Before Teddy could ask any questions, Giovanni Savarino walked in. He was nearly a decade older than Teddy, but he acknowledged him, and Gloria and Joey, before standing in front of Mick’s desk.
“What is it?” Mick asked.
“Can I speak freely, sir?”
Teddy frowned. “What the fuck is that supposed to mean, Gio? Your ass work under me and you’re asking if you can speak freely in front of me?”
“I’m talking about Miss Gloria,” Gio pointed out. It was no secret in the organization that Gio had a crush on Gloria. It was also no secret that Mick would kill his ass if he even thought about realizing that crush. His daughter, he’d already warned every one of his men, was off limits. “She’s not into this,” Gio added.
But that was a distinction without a difference as far as Mick was concerned.
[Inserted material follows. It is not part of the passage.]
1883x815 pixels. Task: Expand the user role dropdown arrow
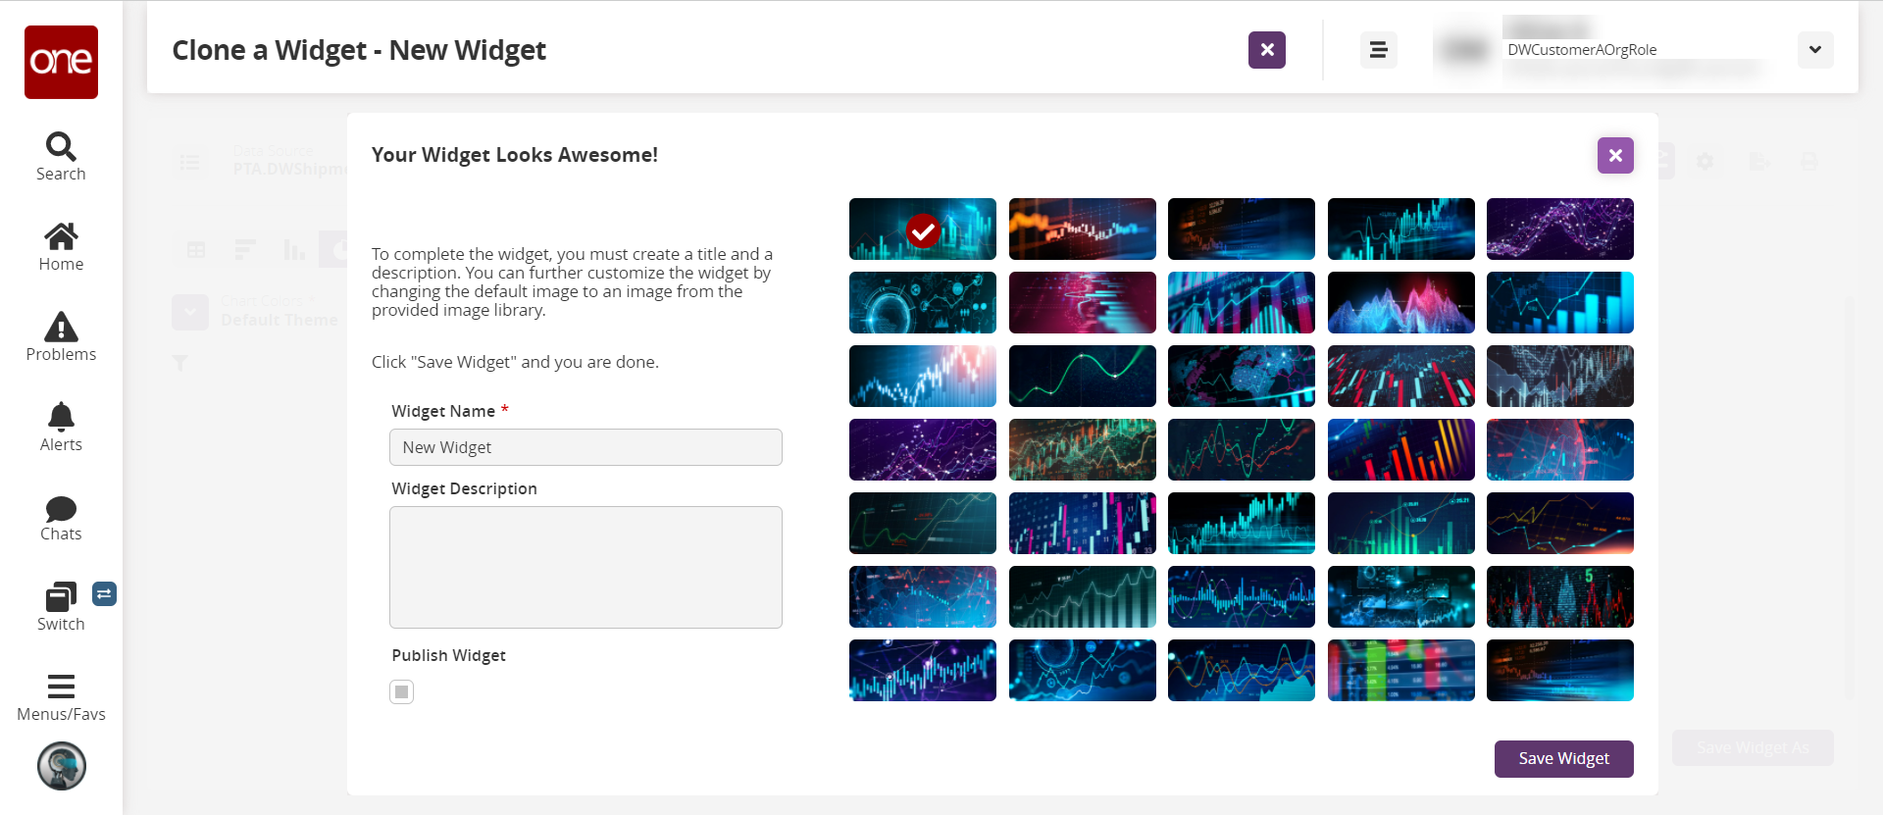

Gloria was not into the illicit end of his businesses, but she was no outsider either. She knew what was going on. “What is it?” he asked Gio again.
Although Gio had an idealistic view of the beautiful daughter and didn’t like the idea of her knowing anything about anything when it came to the syndicate, Gio knew he couldn’t overrule Mick. “Natalie needs to see you,” he said.
Teddy had never heard that name before, and therefore studied his father’s face to see how big it was. Based on the look that came on Mick’s face, it was big.
“You found her?” he asked Gio.
Gio nodded. “We found her, yes, sir.”
Mick immediately rose to his feet and began removing the suit coat flapped over the back of his chair.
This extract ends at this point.